(HealthDay News) — For breast cancer survivors, a 12-week yoga intervention improves fatigue and vitality and is associated with reduced levels of proinflammatory cytokines, according to a study published online January 27 in the Journal of Clinical Oncology.

Janice K. Kiecolt-Glaser, PhD, from The Ohio State University in Columbus, and colleagues examined the impact of yoga on inflammation, mood, and fatigue in a randomized three-month controlled trial involving 200 breast cancer survivors. Participants were randomized to 12-week, twice-weekly, 90-minute hatha yoga classes or wait-list control.

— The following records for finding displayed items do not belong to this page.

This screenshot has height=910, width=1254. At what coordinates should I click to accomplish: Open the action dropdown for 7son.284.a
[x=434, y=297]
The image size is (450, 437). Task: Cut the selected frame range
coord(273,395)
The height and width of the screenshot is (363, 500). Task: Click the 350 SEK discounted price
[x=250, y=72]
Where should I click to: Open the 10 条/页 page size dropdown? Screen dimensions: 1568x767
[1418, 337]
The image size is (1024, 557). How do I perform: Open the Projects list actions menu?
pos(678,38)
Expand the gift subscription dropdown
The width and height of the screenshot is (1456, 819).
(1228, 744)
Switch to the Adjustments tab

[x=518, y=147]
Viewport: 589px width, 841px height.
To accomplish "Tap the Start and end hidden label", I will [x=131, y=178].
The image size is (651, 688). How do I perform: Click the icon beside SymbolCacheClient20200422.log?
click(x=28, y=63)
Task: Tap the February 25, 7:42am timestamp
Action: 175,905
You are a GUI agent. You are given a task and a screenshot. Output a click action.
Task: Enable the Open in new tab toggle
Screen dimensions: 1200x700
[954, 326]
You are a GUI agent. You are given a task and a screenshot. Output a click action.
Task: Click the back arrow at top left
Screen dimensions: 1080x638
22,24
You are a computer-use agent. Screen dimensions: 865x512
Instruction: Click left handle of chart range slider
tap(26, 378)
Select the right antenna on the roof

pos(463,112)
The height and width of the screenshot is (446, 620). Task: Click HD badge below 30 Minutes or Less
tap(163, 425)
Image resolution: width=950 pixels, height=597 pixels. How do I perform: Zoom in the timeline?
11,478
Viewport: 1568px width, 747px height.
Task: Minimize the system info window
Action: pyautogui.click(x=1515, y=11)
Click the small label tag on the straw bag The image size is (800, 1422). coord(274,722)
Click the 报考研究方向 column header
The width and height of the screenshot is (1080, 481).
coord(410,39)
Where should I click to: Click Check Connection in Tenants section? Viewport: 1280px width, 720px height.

The researchers found that, immediately post-treatment, vitality was higher (P=0.01) in the yoga versus the control group, although fatigue was not lower (P>0.05). At three-months post-treatment, participants in the yoga group had lower fatigue (P=0.002), higher vitality (P=0.01), and lower levels of interleukin (IL)-6, tumor necrosis factor α (TNF-α), and IL-1β (P=0.027, 0.027, and 0.037, respectively), compared with controls. No difference was seen in depression at either time point (P>0.2). In a planned secondary analysis, at both post-treatment visits, yoga practice frequency was more strongly associated with fatigue (P=0.019 and 0.0001) and vitality (P=0.016 and 0.0045), but not depression (P>0.05), than simple group assignment. Larger changes were seen with more frequent practice. Increasing yoga practice also correlated with decreased IL-6 and IL-1β production (P=0.01 and 0.03, respectively), but not with TNF-α (P>0.05).

“If yoga dampens or limits both fatigue and inflammation, then regular practice could have substantial health benefits,” the authors write.